Excerpt to read:
George W. Woodruff School of Mechanical Engineering, College of Engineering , Georgia Institute of Technology , Atlanta , Georgia 30332 , United States.
Department of Industrial Engineering , University of Pittsburgh , Pittsburgh , Pennsylvania 15261 , United States.
Department of Bioengineering , University of Pittsburgh , Pittsburgh , Pennsylvania 15261 , United States.
School of Electrical Engineering , Korea Advanced Institute of Science and Technology , Daejeon , Republic of Korea 34141.
Department of Chemical and Biomolecular Engineering , Chonnam National University , Yeosu , Jeonnam 59626 , South Korea.
School of Engineering and Computer Science , Washington State University , Vancouver , Washington 98686 , United States.
Institute for Electronics and Nanotechnology, Bioengineering Interdisciplinary Program, Petit Institute for Bioengineering & Bioscience, and Center for Flexible Electronics , Georgia Institute of Technology , Atlanta , Georgia 30332 , United States.

Source data:
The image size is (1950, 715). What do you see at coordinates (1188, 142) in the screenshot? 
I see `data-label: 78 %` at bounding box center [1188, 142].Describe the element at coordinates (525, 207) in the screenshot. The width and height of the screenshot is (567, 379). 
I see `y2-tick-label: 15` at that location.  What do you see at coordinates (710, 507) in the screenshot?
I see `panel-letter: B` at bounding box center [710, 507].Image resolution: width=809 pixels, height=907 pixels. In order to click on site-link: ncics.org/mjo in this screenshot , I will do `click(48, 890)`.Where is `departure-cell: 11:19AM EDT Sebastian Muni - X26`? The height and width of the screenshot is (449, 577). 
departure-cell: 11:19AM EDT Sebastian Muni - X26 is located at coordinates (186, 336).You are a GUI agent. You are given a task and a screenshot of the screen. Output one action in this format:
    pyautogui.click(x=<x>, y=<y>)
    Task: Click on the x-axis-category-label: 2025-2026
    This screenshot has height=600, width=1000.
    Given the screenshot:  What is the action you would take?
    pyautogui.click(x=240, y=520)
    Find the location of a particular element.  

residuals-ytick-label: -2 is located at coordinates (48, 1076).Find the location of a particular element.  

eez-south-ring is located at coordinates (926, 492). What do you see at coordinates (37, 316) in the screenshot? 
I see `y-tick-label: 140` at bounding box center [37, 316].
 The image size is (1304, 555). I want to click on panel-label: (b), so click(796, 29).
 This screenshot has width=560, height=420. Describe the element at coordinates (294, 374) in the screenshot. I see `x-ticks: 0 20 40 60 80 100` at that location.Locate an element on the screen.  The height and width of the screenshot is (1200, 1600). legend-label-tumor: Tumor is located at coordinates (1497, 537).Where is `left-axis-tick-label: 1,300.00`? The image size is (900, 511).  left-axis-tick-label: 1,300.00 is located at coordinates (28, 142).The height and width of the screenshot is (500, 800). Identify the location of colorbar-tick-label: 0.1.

Tasks:
• 1. In the affiliation list, which city is given for the Department of Chemical and Biomolecular Engineering at Chonnam National University?
• 2. Name every distinct university or institute of technology in the affiliation list, each only once.
• 3. Continue the affiliation list from where it stops.
The records are not used in anything that follows.

Answers by item:
• 1. Yeosu

• 2.
Georgia Institute of Technology
University of Pittsburgh
Korea Advanced Institute of Science and Technology
Chonnam National University
Washington State University

• 3.
Random weakening of an intracranial blood vessel results in abnormal blood flow into an aneurysmal sac. Recent advancements show that an implantable flow diverter, integrated with a medical stent, enables a highly effective treatment of cerebral aneurysms by guiding blood flow into the normal vessel path. None of such treatment systems, however, offers post-treatment monitoring to assess the progress of sac occlusion. Therefore, physicians rely heavily on either angiography or magnetic resonance imaging. Both methods require a dedicated facility with sophisticated equipment settings and time-consuming, cumbersome procedures. In this paper, we introduce an implantable, stretchable, nanostructured flow-sensor system for quantification of intra-aneurysmal hemodynamics. The open-mesh membrane device is capable of effective implantation in complex neurovascular vessels with extreme stretchability (500% radial stretching) and bendability (180° with 0.75 mm radius of curvature) for monitoring of the treatment progress. A collection of quantitative mechanics, fluid dynamics, and experimental studies establish the fundamental aspects of design criteria for a highly compliant, implantable device. Hemocompatibility study using fresh ovine blood captures the device feasibility for long-term insertion in a blood vessel, showing less platelet deposition compared to that in existing implantable materials. In vitro demonstrations of three types of flow sensors show quantification of intra-aneurysmal blood flow in a pig aorta and the capability of observation of aneurysm treatment with a great sensitivity (detection limit as small as 0.032 m/s). Overall, this work describes a mechanically soft flow-diverter system that offers an effective treatment of aneurysms with an active monitoring of intra-aneurysmal hemodynamics.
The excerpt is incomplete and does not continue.